Article.
-*-*-

3 Replies Latest reply on Mar 20, 2018 3:40 AM by dipak

    Pass value from device to host during kernel execution

    FangQ

      I would like to print a progress bar for my OpenCL code during the kernel execution. My CUDA equivalent of this code was able to achieve this using pinned memory, I was trying to implement the same using CL_MEM_ALLOC_HOST_PTR and clEnqueueMapBuffer, but the result is quite strange.

       

      here is a snipet of the relevant code

       

      void host_function(){
      
      
           cl_uint *progress=NULL;
           cl_mem *gprogress;
      
      
           gprogress=(cl_mem *)malloc(1*sizeof(cl_mem));
           
           // define a host_ptr buffer, alloc in the pinned memory
      
      
           OCL_ASSERT(((gprogress[0]=clCreateBuffer(mcxcontext,(CL_MEM_READ_ONLY | CL_MEM_ALLOC_HOST_PTR), sizeof(cl_uint),NULL,&status),status)));
      
      
           // initialize the pinned memory buffer
           progress = (cl_uint *)clEnqueueMapBuffer(mcxqueue[0], gprogress[0], CL_TRUE, CL_MAP_WRITE, 0, sizeof(cl_uint), 0, NULL, NULL, NULL);
           *progress=0;
           clEnqueueUnmapMemObject(mcxqueue[0], gprogress[0], progress, 0, NULL, NULL);
      
      
           OCL_ASSERT((clSetKernelArg(mcxkernel[i],10, sizeof(cl_mem), (void*)(gprogress))));
      
      
           // launch kernel
           OCL_ASSERT((clEnqueueNDRangeKernel(mcxqueue[devid],mcxkernel[devid],1,NULL,&gpu[devid].autothread,&gpu[devid].autoblock, 0, NULL, NULL)));
      
      
           if((param.debuglevel & MCX_DEBUG_PROGRESS)){
                   // after launching the kernel, check progress by reading gprogress[0]
      
      
                   progress = (cl_uint *)clEnqueueMapBuffer(mcxqueue[0], gprogress[0], CL_FALSE, CL_MAP_READ, 0, sizeof(cl_uint), 0, NULL, NULL, NULL);
                   do{
                       ndone = *progress;
                       MCX_FPRINTF(cfg->flog,"progress=%d\n",ndone);
                   }while (ndone < maxcount);
                   clEnqueueUnmapMemObject(mcxqueue[0], gprogress[0], progress, 0, NULL, NULL);
           }
           
           OCL_ASSERT((clFinish(mcxqueue[devid])));
      
      
      
      
      
      
      }
      

       

      inside the kernel, I incremented gprogress[0]. I was hoping that do/while loop could read out the updated value to progress, and print out during kernel execution.

-*-*-

Listing.
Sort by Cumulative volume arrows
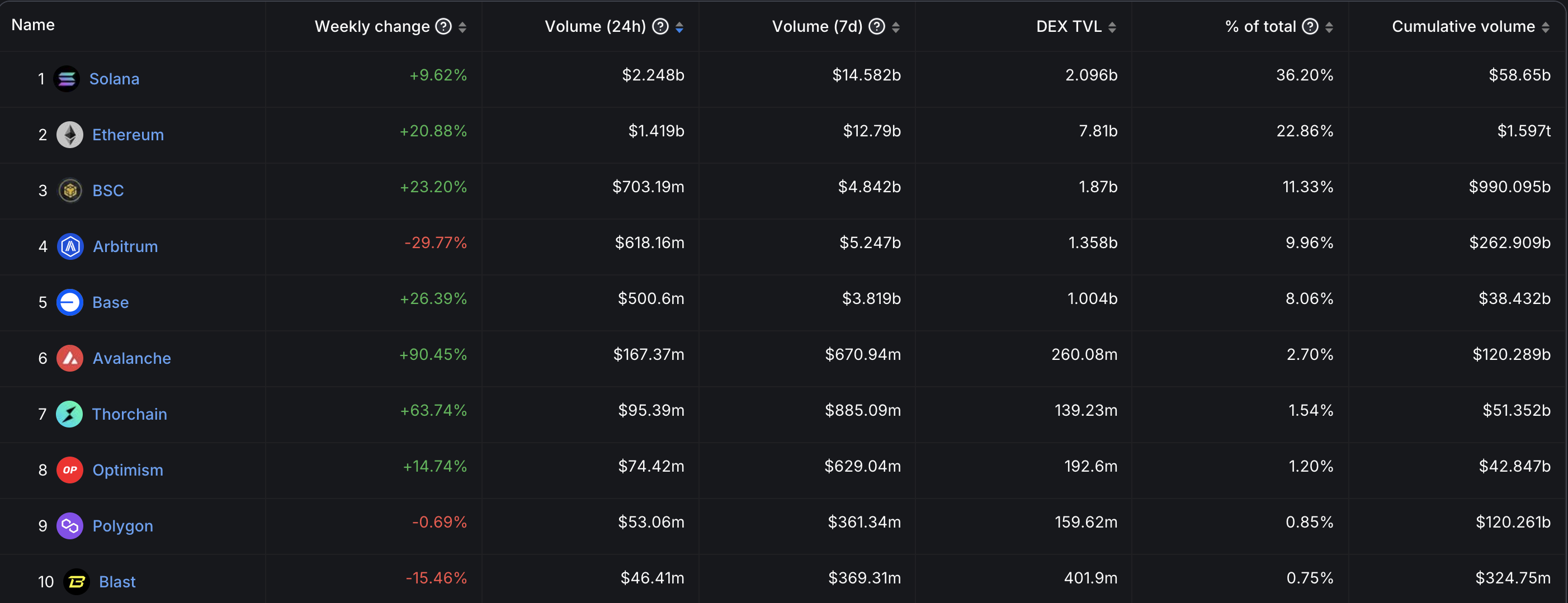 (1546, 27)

-*-*-

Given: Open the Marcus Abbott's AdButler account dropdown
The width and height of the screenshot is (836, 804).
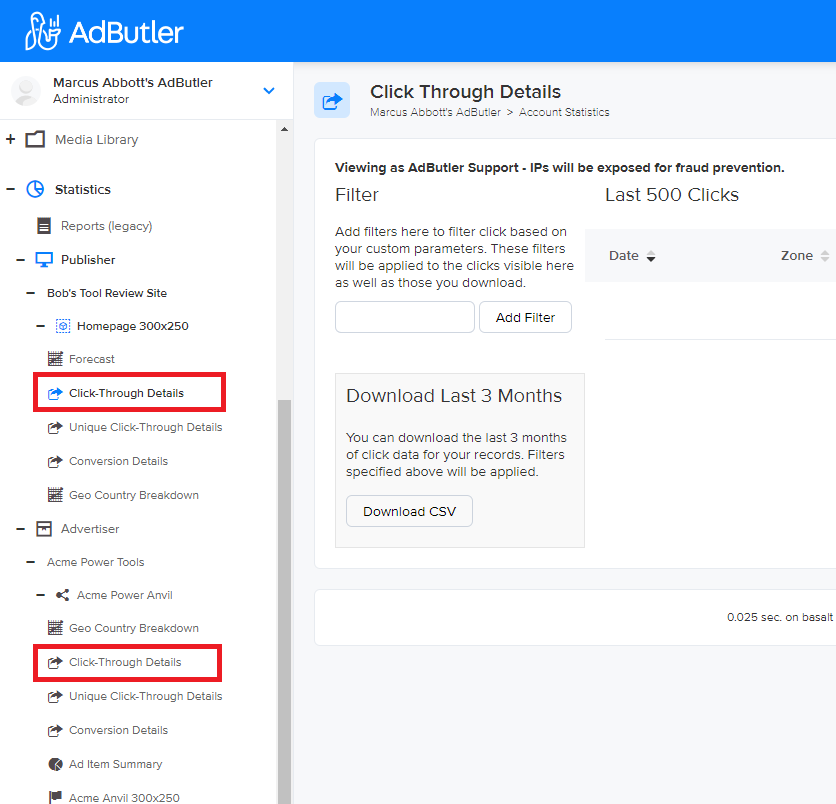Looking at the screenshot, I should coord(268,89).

-*-*-

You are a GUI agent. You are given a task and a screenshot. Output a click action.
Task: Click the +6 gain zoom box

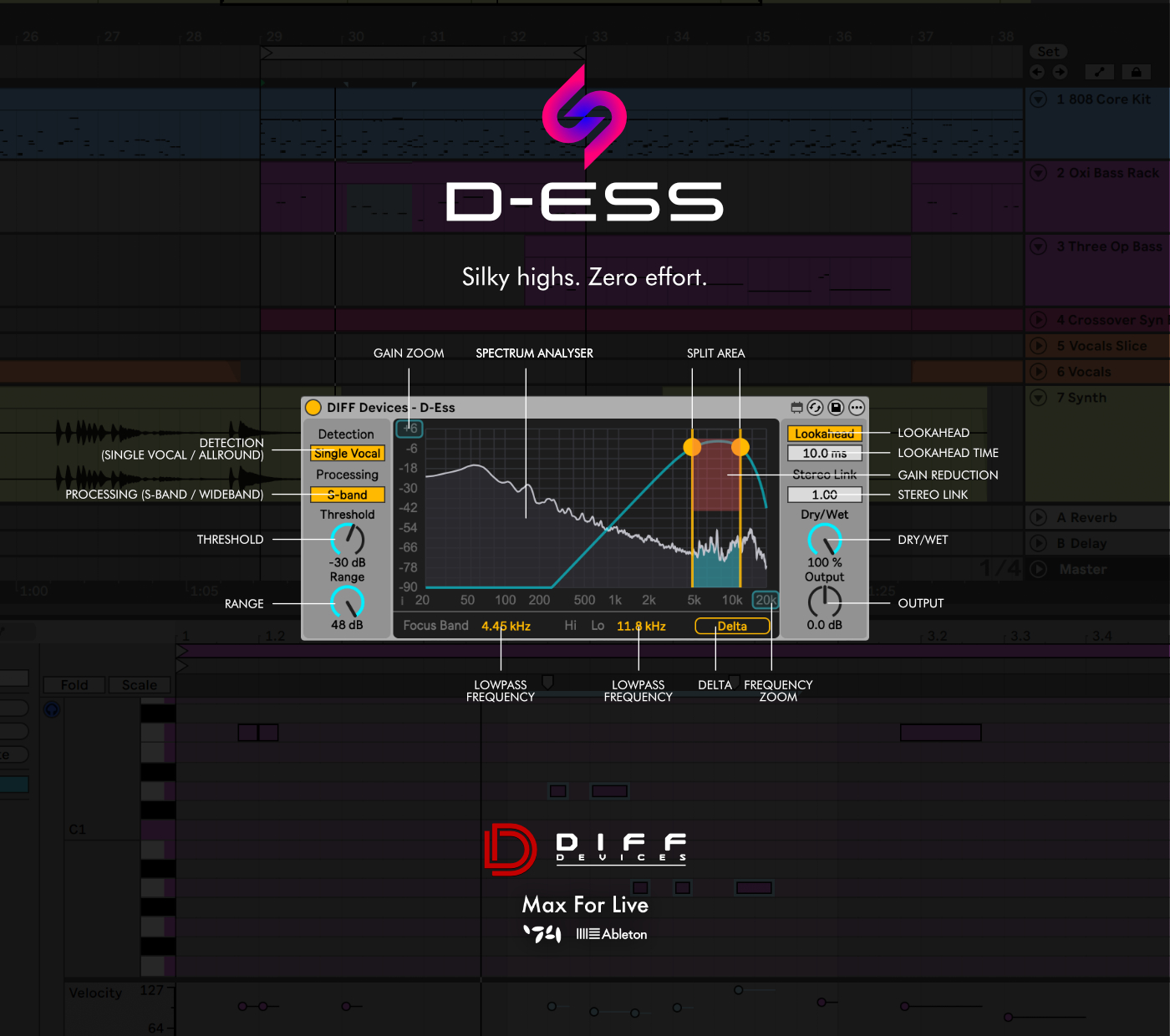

-*-*-

Set exercise 1.
Answer these questions about the forum thread, one per line:
(a) Which version of the code managed to show progress using pinned memory?
(b) Which two flags are combined in the clCreateBuffer call?
(c) What value is the progress buffer set to before the kernel is launched?
Set exercise 2.
Please rewrite the part of the forum thread that opens with the words containing "OCL_ASSERT((clFinish" and closes with "during kernel execution.", putting "kernel run" in place of "kernel execution".
Set exercise 3.
Shorten the paragraph of the forum thread that begins "I would like to print a progress bar", keeping its main facts.

Exercise response 1.
(a) The CUDA equivalent of the code.
(b) CL_MEM_READ_ONLY and CL_MEM_ALLOC_HOST_PTR.
(c) 0.

Exercise response 2.
OCL_ASSERT((clFinish(mcxqueue[devid])));
      
      
      
      
      
      
      }
      

       

      inside the kernel, I incremented gprogress[0]. I was hoping that do/while loop could read out the updated value to progress, and print out during kernel run.

Exercise response 3.
I want to print a progress bar while my OpenCL kernel runs. My CUDA version did this with pinned memory, but my OpenCL attempt with CL_MEM_ALLOC_HOST_PTR and clEnqueueMapBuffer gives quite strange results.